WHO admits evidence of airborne transmission

WHO admits evidence of airborne transmission
'Emerging evidence' of airborne transmission of coronavirus. Source: AP
3 Min Read

Daily US Times: The World Health Organization admitted that there is “emerging evidence” of airborne transmission of the coronavirus following the publication of a letter Monday signed by 239 scientists that urged the agency to be more forthcoming about the likelihood that people can catch the virus from droplets floating in the air.

During a briefing on Tuesday, Dr. Benedetta Alleganzi, WHO Technical Lead for Infection Prevention and Control, said that the agency has discussed and collaborated with many of the scientists who signed the letter.

Alleganzi said: “We acknowledge that there is emerging evidence in this field, as in all other fields regarding the Covid-19 virus and pandemic and therefore we believe that we have to be open to this evidence and understand its implications regarding the modes of transmission and also regarding the precautions that need to be taken.”

With WHO’s Health Emergencies Program, infectious disease epidemiologist Maria Van Kerkove said many of the letter’s signatories are engineers, “which adds to growing knowledge about the importance of ventilation, which we feel is very important.”

She said they have been talking about the possibility of aerosol transmission and airborne transmission as one of the modes of transmission of Covid-19, as well as droplet.

”We’ve looked at fomites. We’ve looked at fecal oral. We’ve looked at mother to child. We’ve looked at animal to human, of course as well,” Van Kerkove said.

She said there are fields of research for it and it is really growing and for which there is some evidence emerging but is not definitive.

The WHO has so far said that the virus is transmitted through droplets when people sneeze or cough.

An official said of WHO said the airborne transmission could not be ruled out in closed, crowded or poorly ventilated settings.

Jose Jimenez, a chemist at the University of Colorado who signed the paper, said she wanted WHO to acknowledge the evidence.
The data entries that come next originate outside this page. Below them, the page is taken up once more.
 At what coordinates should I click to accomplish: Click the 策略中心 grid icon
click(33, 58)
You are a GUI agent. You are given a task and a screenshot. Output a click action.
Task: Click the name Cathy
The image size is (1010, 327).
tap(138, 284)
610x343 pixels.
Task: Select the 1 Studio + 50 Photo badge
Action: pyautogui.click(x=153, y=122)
He said: “This is definitely not an attack on the WHO. It’s a scientific debate, but we felt we needed to go public because they were refusing to hear the evidence after many conversations with them.”

WHO officials did not rule out the new evidence but have cautioned and said it requires further assessment.

The WHO’s technical lead for infection prevention and control, Benedetta Allegranzi, said that evidence emerging of airborne transmission of the coronavirus in “crowded, closed, poorly ventilated settings that have been described, cannot be ruled out”.